Copy the data from the line containing "Where should I click to: Tap MARCAR" through the line containing "(x=140, y=1035)", inclusive, changing "Ortodontia" to "Orthodontics" and leaving the rest as it is.

== Exercise data

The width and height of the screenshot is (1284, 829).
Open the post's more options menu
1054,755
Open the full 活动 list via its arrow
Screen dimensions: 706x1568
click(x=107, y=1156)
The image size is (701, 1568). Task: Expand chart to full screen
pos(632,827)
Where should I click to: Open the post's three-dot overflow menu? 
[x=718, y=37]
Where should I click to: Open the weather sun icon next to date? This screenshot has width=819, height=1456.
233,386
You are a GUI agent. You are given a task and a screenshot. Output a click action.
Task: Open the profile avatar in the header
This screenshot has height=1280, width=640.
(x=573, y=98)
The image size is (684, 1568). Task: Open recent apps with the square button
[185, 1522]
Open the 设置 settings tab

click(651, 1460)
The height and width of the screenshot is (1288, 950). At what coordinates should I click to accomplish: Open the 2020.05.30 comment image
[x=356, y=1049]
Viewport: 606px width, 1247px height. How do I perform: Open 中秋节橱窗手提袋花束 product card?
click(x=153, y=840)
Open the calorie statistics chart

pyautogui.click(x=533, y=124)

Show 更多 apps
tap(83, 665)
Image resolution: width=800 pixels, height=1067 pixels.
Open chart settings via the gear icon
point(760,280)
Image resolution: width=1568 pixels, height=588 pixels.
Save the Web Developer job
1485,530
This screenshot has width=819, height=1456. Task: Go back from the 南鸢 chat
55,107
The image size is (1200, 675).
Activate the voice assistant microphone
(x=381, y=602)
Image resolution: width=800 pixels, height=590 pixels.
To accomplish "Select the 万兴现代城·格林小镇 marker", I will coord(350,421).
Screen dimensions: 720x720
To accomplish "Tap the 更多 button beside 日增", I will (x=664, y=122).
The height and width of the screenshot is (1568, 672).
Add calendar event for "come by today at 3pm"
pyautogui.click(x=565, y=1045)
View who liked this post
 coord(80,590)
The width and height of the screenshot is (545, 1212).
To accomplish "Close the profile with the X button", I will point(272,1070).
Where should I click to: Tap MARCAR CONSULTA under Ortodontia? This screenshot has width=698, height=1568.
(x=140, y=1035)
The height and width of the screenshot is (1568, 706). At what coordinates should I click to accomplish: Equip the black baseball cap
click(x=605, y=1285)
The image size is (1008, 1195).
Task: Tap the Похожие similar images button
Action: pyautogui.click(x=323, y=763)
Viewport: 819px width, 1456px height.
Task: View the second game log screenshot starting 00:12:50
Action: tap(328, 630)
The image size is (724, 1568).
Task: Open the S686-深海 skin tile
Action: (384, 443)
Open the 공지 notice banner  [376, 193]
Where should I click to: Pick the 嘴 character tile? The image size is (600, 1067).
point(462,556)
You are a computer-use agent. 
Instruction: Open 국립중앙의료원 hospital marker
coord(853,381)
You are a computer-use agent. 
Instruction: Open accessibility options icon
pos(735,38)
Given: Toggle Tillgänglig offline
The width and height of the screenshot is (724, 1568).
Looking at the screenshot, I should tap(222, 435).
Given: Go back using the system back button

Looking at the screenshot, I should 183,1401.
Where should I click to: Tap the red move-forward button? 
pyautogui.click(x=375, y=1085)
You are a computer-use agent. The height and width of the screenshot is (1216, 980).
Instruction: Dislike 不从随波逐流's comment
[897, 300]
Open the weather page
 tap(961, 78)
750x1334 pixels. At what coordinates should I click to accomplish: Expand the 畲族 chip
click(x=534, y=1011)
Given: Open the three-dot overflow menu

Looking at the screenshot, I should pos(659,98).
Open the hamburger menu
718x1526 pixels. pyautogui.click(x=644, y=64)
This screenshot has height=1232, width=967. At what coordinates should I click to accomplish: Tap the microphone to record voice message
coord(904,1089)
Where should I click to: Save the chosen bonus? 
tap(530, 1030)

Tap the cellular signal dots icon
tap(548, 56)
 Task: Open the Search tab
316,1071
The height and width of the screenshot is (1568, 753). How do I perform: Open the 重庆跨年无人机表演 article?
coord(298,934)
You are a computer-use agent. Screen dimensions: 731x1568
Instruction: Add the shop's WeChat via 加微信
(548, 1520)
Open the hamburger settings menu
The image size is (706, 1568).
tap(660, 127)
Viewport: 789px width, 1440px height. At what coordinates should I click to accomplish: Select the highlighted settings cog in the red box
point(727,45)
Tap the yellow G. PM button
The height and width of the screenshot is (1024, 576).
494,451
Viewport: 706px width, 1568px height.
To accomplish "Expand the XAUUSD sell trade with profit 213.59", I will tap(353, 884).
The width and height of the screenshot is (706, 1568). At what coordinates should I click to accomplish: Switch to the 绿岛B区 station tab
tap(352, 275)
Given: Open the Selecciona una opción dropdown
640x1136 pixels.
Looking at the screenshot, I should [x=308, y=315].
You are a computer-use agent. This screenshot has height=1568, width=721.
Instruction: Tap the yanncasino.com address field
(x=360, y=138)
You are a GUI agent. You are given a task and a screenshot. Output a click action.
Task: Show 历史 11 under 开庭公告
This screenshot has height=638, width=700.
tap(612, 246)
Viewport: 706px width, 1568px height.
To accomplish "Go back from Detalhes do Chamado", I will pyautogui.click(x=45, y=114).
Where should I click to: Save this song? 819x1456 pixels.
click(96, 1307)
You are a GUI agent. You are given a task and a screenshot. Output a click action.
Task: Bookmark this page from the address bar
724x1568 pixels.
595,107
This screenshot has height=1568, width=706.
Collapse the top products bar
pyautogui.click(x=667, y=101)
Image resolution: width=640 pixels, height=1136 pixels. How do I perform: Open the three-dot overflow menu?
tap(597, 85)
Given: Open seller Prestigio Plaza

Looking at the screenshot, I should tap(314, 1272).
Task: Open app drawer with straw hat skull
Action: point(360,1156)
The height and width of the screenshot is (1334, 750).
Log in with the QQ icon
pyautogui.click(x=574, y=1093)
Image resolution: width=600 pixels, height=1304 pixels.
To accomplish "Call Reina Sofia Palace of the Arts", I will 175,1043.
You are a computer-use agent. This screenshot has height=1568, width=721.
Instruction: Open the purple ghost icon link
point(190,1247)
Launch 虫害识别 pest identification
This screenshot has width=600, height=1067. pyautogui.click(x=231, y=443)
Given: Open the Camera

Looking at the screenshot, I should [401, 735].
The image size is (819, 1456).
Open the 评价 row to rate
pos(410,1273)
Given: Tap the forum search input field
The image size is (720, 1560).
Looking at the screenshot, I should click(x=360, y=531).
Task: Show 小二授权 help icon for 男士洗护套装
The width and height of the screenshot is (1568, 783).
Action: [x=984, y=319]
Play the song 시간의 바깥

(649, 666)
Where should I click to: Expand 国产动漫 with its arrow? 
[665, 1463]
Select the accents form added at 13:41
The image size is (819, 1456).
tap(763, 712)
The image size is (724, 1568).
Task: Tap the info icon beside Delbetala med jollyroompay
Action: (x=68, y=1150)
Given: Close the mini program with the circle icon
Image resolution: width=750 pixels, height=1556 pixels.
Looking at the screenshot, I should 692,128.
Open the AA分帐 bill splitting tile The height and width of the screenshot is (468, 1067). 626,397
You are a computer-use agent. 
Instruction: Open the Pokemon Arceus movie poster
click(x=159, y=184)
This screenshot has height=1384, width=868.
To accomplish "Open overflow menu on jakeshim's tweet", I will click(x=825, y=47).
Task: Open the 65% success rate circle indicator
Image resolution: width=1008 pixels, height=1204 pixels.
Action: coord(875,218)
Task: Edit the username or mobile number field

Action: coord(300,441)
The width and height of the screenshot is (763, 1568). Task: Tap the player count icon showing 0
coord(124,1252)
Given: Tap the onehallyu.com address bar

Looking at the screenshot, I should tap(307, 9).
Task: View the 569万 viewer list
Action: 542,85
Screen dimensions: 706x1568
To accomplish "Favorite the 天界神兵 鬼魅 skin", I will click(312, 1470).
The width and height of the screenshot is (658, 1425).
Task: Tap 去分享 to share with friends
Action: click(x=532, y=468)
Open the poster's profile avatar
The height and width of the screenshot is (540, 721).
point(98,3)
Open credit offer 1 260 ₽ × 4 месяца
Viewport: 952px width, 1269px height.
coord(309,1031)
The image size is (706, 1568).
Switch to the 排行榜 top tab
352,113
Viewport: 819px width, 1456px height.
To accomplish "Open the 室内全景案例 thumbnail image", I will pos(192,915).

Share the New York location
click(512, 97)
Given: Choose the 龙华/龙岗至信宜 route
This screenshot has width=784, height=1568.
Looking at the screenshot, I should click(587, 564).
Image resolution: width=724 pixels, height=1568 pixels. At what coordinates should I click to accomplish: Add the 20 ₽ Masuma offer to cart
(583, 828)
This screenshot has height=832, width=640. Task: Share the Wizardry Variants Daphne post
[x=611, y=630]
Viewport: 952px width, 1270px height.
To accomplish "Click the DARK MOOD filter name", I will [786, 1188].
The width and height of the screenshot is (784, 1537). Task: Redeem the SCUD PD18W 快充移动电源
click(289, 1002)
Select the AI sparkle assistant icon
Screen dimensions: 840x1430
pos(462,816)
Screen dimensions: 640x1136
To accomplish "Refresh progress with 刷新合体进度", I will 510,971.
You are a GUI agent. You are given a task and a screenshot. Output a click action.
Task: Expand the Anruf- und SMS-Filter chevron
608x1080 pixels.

====

**Finished exercise**
Where should I click to: Tap MARCAR CONSULTA under Orthodontics? This screenshot has width=698, height=1568.
(x=140, y=1035)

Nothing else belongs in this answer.